**Quoted text**:
********

The advantages of evolution over classic tree search algorithms become more clear in games with a very large branching factor [84]. Games that feature control over multiple units, including many real-time or turn-based strategy games, can have branching factors in millions or even billions. This chokes most tree search algorithms as the search never gets past the first few moves. Evolutionary algorithms, operating on the level of the whole plan as a sequence, are not affected by this limitation. Results for several strategy games [50] show that evolutionary planning can out-compete tree search by a large margin.

3.2 Search-Based PCG

After game playing, procedural content generation (PCG) is probably the topic in games that has received the most interest from the AI research community [86]. Within academic research on PCG, evolutionary computation is currently the dominant approach because of the natural fit between the method and the problem. In search-based PCG, as the application of evolution to PCG problem is called, individual pieces of game content are evolved with a fitness function that reflects some measure of content quality [109]. This approach has been applied to a large number of types of game content, including quests [20], music [26], textures [114], rules [17], and levels for platform games [85], first-person shooters [13], and real-time strategy games [62].

Finding a fitness function that accurately reflects the quality of a candidate content artifact is typically nontrivial. Judging the quality of, for example, a game level is inherently hard and often requires playing the game. Writing code that performs this quality judgment is often harder still. Therefore, many search-based PCG implementations use simulation-based evaluation, where an agent of some kind plays part of the game that incorporates the content under evaluation. For example, the agent could play a level to see if it is playable under certain conditions [54]. Such agents may be based on ML [108]. In other cases, the fitness function is model-based and relies on some kind of learned model to do the evaluation [51]. In yet other works, fitness is assigned interactively by a human player [32].

4 Evolutionary Machine Learning in Games

In this section, we overview the use of EML in games research. While one way of categorizing this body of work is to divide game application (e.g. planning for non-player character actions, and PCG), another is to tear apart EML, considering the ways in which evolution and ML interact. We take the latter approach in the context of this book, as the former is better suited to works on AI and Games [116]. We survey research in games using EML (as shown in Fig. 25.1) by

  • Augmenting Machine Learning with Evolution.

  • Augmenting Evolution with Machine Learning.

  • Augmenting other methods with Evolutionary Machine Learning.

The way we acquired this division is by looking into what is the end goal of the work that uses EML and analyze what is the core algorithm that is being used. For example, if the end goal is to have a neural network agent that controls a player in a video game, then evolution in that case is helping the ML (neural network) to achieve its goal. On the other hand, if the goal is to use evolution to find a certain content, then the search process is what is important and the ML is helping it to achieve its goal. We also found some other cases where the goal algorithm is neither an evolutionary algorithm nor ML, but where EML nonetheless plays an important supporting role.

********

**Given material**:
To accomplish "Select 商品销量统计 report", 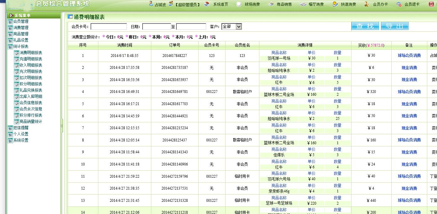I will pos(31,121).
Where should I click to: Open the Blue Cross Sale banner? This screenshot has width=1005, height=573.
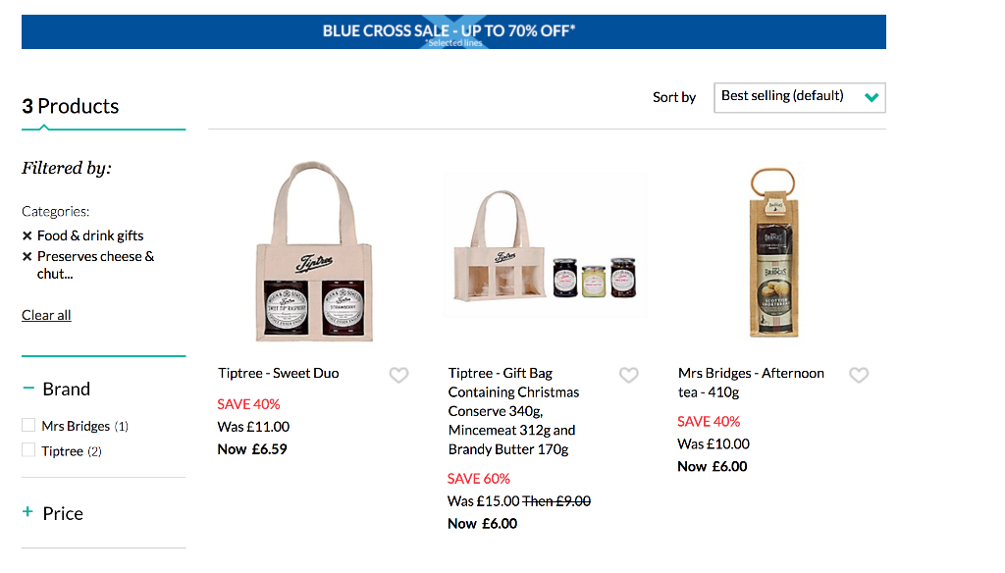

********

Please give the name the games-and-evolution passage uses for applying evolution to procedural content generation problems.

**Response for this exercise**:
Search-based PCG.